Por parroyo

Sob o impacto de indicadores que apontaram para a desaceleração da economia chinesa, o Ibovespa acumulou queda de 2,50% nos últimos cinco pregões e quebrou a sequência de três semanas consecutivas no azul. No ano, o resultado está positivo em 2,17%.

O principal índice da Bovespa, que terminou a sexta-feira com perdas de 0,34%, aos 52.626 pontos, está em um momento de indefinição. “Pode perder a tendência positiva caso caia abaixo dos 50.500 pontos ou confirmar o movimento comprador se alcançar a resistência dos 53 mil pontos”, afirmou o analista técnico da Corretora Walpires Leandro Martins.

A semana, que deve começar morna, com fraco volume de negócios por conta do feriado desta segunda-feira nos Estados Unidos (Memorial Day), tende a ganhar força em meio a importantes indicadores. O Banco Central decide na quarta-feira o rumo da taxa básica de juros, hoje em 11% ao ano.

“O consenso do mercado é que o Banco Central opte pela manutenção da Selic, uma vez que a inflação mostra desaceleração e os indicadores de confiança apontam pouca disposição do empresário para investir”, disse o economista-chefe da Guide Investimentos Guilherme de Nóbrega, para quem a expectativa agora se volta para a posição da autoridade monetária no segundo semestre.

“Existe uma crença de que o ciclo de alta dos juros seja retomado depois das eleições”, avaliou. No último relatório Focus, os economistas consultados pelo Banco Central mantiveram a projeção para a Selic de 11,25% no final de 2014.

Na quinta-feira, o Índice Geral de preços Mercado (IGP-M), um importante indicador de inflação que baliza o preço dos aluguéis, será conhecido. Após desacelerar para 0,78% em abril, a projeção da LCA Consultores aponta para queda de 0,01% no mês de maio.

Para finalizar a semana, na sexta-feira, o Instituto Brasileiro de Geografia e Estatística (IBGE) divulga o Produto Interno Bruto (PIB) do primeiro trimestre. A expectativa da Corretora Concórdia é que a economia avance 0,01% no período. Nos três últimos meses de 2013, o PIB mostrou crescimento de 0,78%.

Nos Estados Unidos, o destaque fica para a revisão do PIB referente ao primeiro trimestre, que de acordo com projeção média do mercado, deve vir negativo em 0,5%. Na primeira divulgação, o indicador apresentou leve alta de 0,1%.

“Esse número já está precificado, pois reflete os problemas climáticos que afetaram a economia nos três primeiros meses do ano. No entanto, o mercado sempre pode se apoiar no dado para justificar um movimento de realização”, destacou o economista da Geral Investimentos Denílson Alencastro.
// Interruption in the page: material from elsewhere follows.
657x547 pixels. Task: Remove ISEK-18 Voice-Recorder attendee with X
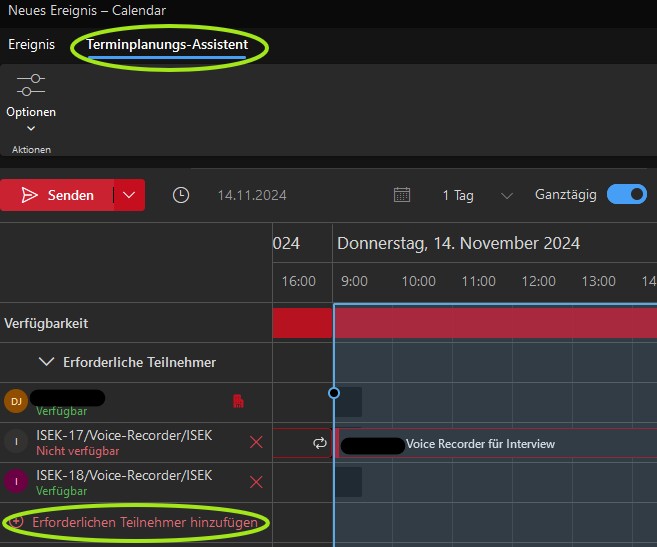coord(256,482)
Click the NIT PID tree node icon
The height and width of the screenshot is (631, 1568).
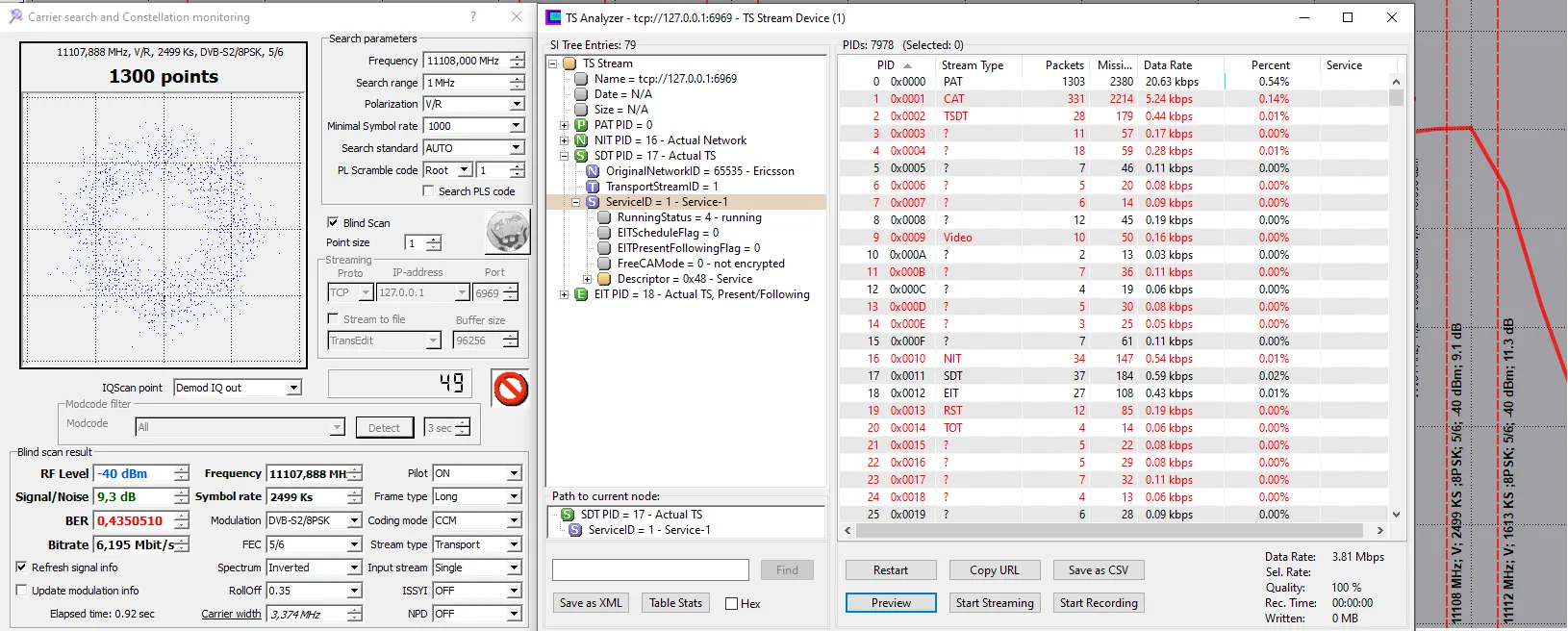(581, 140)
A agenda americana ainda guarda a divulgação do indicador de Encomendas de Bens Duráveis referente ao mês de abril , visto como um termômetro da economia. A Venda de Moradias Pendentes, também do mês de abril, será conhecida na quinta-feira. Além dos dados, estão programados discursos de alguns presidentes regionais do Federal Reserve (Fed, o banco central americano). Os investidores devem acompanhar com atenção os eventos em busca de pistas sobre a data de um possível aumento de juros, sinalizado na semana passada pela autoridade monetária.